Certains mécanismes d’influence sont discrets, mais redoutablement efficaces. Ils ne reposent ni sur la force, ni sur la démonstration… mais sur la répétition.
Derrière cette mécanique, un biais cognitif bien connu : l’effet de répétition, un phénomène loin d’être anecdotique, et qui dépasse largement les contextes médiatiques ou de publicités. En négociation aussi, il peut faire des ravages si l’on n’y prête pas attention.
L’effet de répétition : un biais cognitif puissant
Le principe est simple. Plus une affirmation est répétée, plus elle a de chances d’être perçue comme vraie… même lorsqu’elle est objectivement fausse.
Ce mécanisme, également appelé effet de vérité illusoire, repose sur un fonctionnement bien ancré de notre cerveau : ce qui est familier nous paraît plus crédible. À force d’entendre la même idée, notre esprit baisse sa vigilance critique. L’information devient fluide, donc acceptable.
Un exemple très concret : dans certaines campagnes publicitaires, une marque peut répéter qu’un produit est « le plus utilisé » ou « numéro 1 ». Même en l’absence de preuve tangible, la répétition du message finit par ancrer cette perception dans l’esprit du consommateur. Ce n’est plus une affirmation à vérifier… mais une évidence ressentie.
Comme le rappelle la Fondation Descartes : « la répétition d’une affirmation crée un effet de vérité qui peut avoir des implications directes sur des croyances erronées ». Autrement dit, la répétition ne prouve rien… mais elle influence tout.
Quand la répétition fragilise l’évidence
Ce biais est d’autant plus redoutable qu’il agit progressivement. Il ne renverse pas une conviction du jour au lendemain. Il commence par instiller un doute, puis fissure les certitudes, jusqu’à rendre plausible ce qui ne l’était pas.
Les environnements saturés d’informations – publicité, communication digitale, échanges professionnels – amplifient ce phénomène. Un message repris, reformulé, répété sous différentes formes, devient omniprésent. Et cette omniprésence tient lieu de crédibilité.
Nous avons alors tendance, souvent malgré nous, à renforcer notre croyance envers une information simplement parce que nous y sommes exposés fréquemment.
Et dans une négociation ? Un levier d’influence à ne pas sous-estimer
La négociation n’échappe pas à ce biais. Certaines contre-vérités, approximations ou raccourcis peuvent être répétés avec suffisamment de constance pour finir par s’imposer dans l’échange.
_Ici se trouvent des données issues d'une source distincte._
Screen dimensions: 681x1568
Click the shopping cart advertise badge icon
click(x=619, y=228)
Un interlocuteur peut, par exemple, marteler qu’une contrainte est « non négociable », qu’un budget est « déjà au maximum » ou que « tout le monde accepte ces conditions ». À force de répétition, ces éléments peuvent sembler établis… alors qu’ils ne le sont pas nécessairement.
Le risque est clair : laisser s’installer une réalité qui n’est pas vérifiée, et négocier sur une base biaisée.
Comment éviter le piège de la désinformation répétée
Face à ce type de mécanisme, la vigilance devient une compétence clé du négociateur.
La maîtrise du dossier est le premier rempart. Plus votre préparation est solide, moins vous serez perméable à des affirmations répétées sans fondement.
Ensuite, la capacité à détecter les éléments de langage récurrents est essentielle. Une formulation qui revient régulièrement mérite d’être questionnée, pas intégrée automatiquement.
Enfin, les demandes de clarification jouent un rôle central. Revenir aux faits, demander des preuves, reformuler… autant de réflexes qui permettent de remettre de l’objectivité dans l’échange.
Rester rationnel dans un environnement d’influence
Nous sommes tous, à des degrés divers, sensibles à l’influence. Et personne n’est totalement imperméable à la répétition.
C’est précisément pour cela que le négociateur doit s’imposer une discipline intellectuelle : rester pragmatique, accepter l’émotion sans s’y laisser enfermer, comparer les informations, vérifier les sources.
Il ne s’agit pas de rejeter systématiquement le discours de l’autre, mais de ne pas le laisser s’imposer sans examen.
Faire sonner juste le « la » de la négociation
La négociation vise à trouver un terrain d’entente, à aligner des positions, à faire converger des intérêts. Mais cet alignement ne peut se faire que sur une base saine.
Si le cadre de départ est biaisé par des affirmations répétées mais non vérifiées, alors l’ensemble de la discussion est fragilisé.
Raisonner, confronter, ajuster… oui. Mais encore faut-il que le « la » sur lequel on s’accorde soit juste.